Stored records:
--------------------------------

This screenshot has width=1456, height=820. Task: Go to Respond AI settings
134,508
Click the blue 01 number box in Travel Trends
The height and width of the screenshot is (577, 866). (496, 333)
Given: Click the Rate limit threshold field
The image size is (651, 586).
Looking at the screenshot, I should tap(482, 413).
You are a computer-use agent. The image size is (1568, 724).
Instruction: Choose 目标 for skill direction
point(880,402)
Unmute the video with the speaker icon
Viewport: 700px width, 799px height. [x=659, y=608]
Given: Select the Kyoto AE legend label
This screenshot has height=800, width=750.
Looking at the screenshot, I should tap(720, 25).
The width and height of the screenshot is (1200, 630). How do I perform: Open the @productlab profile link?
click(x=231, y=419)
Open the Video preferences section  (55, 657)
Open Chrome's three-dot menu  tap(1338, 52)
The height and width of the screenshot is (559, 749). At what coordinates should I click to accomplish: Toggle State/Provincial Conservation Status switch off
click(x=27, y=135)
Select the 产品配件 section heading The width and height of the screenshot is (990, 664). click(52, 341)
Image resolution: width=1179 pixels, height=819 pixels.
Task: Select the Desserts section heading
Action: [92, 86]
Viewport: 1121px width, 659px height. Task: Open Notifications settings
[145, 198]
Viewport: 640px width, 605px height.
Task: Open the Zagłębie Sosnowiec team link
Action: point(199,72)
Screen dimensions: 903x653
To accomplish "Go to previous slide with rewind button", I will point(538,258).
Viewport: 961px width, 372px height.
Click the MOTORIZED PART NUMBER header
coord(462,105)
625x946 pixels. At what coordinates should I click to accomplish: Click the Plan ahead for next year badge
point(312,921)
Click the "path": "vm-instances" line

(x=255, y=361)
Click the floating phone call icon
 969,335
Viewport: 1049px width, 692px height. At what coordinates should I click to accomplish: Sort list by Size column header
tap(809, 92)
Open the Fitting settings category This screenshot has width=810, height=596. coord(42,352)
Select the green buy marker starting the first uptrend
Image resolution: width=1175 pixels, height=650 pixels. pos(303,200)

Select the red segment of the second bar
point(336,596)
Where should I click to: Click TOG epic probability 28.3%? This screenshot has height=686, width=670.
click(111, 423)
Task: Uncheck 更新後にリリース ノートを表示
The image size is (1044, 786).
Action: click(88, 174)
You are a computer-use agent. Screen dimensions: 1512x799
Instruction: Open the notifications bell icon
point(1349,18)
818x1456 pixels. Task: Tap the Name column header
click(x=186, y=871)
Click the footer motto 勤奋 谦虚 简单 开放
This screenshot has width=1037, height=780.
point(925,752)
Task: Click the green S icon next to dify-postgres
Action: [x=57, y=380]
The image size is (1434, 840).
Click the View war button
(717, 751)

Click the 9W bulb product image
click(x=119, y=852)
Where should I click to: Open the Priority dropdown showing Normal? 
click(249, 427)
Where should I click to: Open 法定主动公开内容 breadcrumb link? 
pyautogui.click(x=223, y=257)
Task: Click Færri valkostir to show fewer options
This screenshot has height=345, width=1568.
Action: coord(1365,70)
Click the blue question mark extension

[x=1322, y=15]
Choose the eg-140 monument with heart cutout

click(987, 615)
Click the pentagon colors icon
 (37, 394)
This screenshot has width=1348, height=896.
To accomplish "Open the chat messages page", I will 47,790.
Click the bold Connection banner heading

--------------------------------

Task prompt –
Wherever the string "computer" appears in the data above, report the whole line.

Solution to this task –
You are a computer-use agent. The image size is (1568, 724).
You are a computer-use agent. Screen dimensions: 1512x799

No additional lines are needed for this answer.